#### Extract provided
No. 05-714
IN THE SUPREME COURT OF THE STATE OF MONTANA
2006 MT 153
IN THE MATTER OF
T.W. and J.M.,
Youths In Need Of Care.
APPEAL FROM: The District Court of the Eighteenth Judicial District,
In and For the County of Gallatin, Cause No. DN-04-01,
Honorable Holly Brown, Presiding Judge
COUNSEL OF RECORD:
For Appellant:
Robert J. Quinn, Attorney at Law, Bozeman, Montana
For Respondent:
Honorable Mike McGrath, Attorney General; Jennifer Anders,
Assistant Attorney General; Helena, Montana
Marty Lambert, County Attorney, Bozeman, Montana
Todd Hillier, Attorney at Law, Bozeman, Montana (Guardian Ad Litem)
Submitted on Briefs: May 17, 2006
Decided: July 11, 2006
Filed:
__________________________________________
Clerk
Justice W. William Leaphart delivered the Opinion of the Court.
¶1 R.M., the father of J.M., appeals the District Court’s order terminating his parental
rights. The dispositive issue on appeal is whether the District Court properly admitted
hearsay testimony from Officer Darcy Dahl that created the evidentiary support for
designating J.M. a youth in need of care. We affirm.
########
#### Recorded information
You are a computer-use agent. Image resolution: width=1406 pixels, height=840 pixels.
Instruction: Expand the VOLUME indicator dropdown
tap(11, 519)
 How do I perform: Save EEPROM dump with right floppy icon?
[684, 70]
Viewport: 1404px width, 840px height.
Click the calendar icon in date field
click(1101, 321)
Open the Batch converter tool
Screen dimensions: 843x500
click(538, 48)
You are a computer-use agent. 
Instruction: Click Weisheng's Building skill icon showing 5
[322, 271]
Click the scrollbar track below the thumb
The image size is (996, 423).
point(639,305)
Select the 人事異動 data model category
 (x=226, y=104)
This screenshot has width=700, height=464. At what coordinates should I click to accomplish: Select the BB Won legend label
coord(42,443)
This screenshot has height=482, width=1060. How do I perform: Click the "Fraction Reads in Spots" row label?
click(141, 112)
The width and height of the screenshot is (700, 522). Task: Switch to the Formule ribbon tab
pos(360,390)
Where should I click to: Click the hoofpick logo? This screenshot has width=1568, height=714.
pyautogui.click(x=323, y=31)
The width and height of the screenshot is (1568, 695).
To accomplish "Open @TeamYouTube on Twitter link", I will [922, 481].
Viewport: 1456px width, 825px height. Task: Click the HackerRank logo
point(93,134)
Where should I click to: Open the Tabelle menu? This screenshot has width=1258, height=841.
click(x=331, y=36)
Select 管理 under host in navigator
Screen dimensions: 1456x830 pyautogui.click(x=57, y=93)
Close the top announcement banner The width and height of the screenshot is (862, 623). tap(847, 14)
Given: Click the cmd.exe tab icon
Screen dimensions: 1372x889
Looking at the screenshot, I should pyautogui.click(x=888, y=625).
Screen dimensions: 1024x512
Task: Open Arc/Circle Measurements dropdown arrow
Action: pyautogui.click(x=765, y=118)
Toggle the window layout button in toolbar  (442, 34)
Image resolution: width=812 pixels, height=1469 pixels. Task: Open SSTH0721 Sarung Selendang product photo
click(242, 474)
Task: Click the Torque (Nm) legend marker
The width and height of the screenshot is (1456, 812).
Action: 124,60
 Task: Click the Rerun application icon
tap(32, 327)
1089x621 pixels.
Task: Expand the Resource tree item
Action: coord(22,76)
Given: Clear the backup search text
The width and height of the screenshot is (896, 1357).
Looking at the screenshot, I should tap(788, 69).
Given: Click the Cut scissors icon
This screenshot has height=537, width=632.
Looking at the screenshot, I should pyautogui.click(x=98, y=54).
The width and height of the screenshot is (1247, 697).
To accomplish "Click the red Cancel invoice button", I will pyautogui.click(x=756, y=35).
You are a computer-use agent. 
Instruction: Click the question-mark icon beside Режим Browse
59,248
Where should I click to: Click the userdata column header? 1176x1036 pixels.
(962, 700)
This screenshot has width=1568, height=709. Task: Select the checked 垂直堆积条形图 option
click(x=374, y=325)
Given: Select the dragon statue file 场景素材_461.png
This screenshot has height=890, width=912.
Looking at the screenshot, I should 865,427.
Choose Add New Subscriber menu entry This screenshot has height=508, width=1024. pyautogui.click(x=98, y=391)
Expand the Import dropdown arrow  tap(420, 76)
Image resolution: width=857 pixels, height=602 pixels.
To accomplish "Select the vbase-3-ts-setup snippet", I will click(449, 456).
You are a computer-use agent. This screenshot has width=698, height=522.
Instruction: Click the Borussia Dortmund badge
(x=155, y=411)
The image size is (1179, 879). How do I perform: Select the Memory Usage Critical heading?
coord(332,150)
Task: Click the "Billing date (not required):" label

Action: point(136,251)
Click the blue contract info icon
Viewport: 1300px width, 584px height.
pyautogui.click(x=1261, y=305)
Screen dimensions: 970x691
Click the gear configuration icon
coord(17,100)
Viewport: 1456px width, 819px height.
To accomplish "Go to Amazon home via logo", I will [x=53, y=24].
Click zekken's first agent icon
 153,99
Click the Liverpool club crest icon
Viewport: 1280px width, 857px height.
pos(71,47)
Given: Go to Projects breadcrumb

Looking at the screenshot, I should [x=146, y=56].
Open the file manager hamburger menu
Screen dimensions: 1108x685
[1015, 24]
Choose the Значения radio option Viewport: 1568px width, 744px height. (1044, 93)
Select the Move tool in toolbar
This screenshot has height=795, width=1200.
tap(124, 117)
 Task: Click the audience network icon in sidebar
########
§ **To-do list**
1: Answer these questions using the court opinion.
(a) Which judge presided in the District Court?
(b) On what date was the case decided?
(c) Which justice delivered the Opinion of the Court?
2: Rewrite the paragraph of the court opinion that begins "R.M., the father of J.M., appeals" as a shorter paragraph that keeps its main facts.

§ **Answers for the tasks**
1:
(a) Honorable Holly Brown
(b) July 11, 2006
(c) Justice W. William Leaphart

2: R.M., J.M.'s father, appeals the order terminating his parental rights. The dispositive issue is whether the District Court properly admitted Officer Darcy Dahl's hearsay testimony, which supported designating J.M. a youth in need of care. The Court affirms.